176573.fb2
"Esta el medico? "
A young girl had stepped into the clinic but spoke to Lindsay from the door.
"No." Lindsay spoke Spanish. "But he should be back soon. Can I help you?"
The girl dropped her eyes and shook her head. She wore too much make-up and a yellow tube top that revealed her torso and the top of her red lace thong above her low-slung jeans.
"What's your name?"
"Marisol Rivera."
"That's a pretty name. How old are you?"
"Fifteen."
"How old is your boyfriend?"
"What boyfriend?"
"The one who got you pregnant."
"I did not say I was pregnant."
"But you are."
The tears came now.
"Why do you come to the doctor?"
"I want an abortion."
Two hundred thirty-five miles north in Austin, Carl Crawford ate his whole grain muffin and drank his fair trade coffee and watched the morning news and thought, Bode Bonner is the luckiest son of a bitch on the planet.

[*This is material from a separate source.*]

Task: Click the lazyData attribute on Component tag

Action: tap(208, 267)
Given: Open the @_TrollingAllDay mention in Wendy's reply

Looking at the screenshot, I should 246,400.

The governor's arrival at the L.A. International Airport the day before was the feature segment. The crowd- Californians, for Christ's sake! — hailed him like a conquering king home from the crusades against the Mexicans. Sure, they were cartel gunmen, and yes, they were operating a marijuana farm, and true, they had raped the girl and held those kids as slaves, but… Carl sighed. Anyone else, and he might be cheering, too. But Bode Bonner? Carl had spent the last eight years of his professional life chasing down every scent of scandal emanating from the Governor's Mansion: shady land deals, state appointments to cronies and campaign donors, misuse of campaign funds, even the execution of an apparently innocent man. But nothing stuck to the governor of Texas.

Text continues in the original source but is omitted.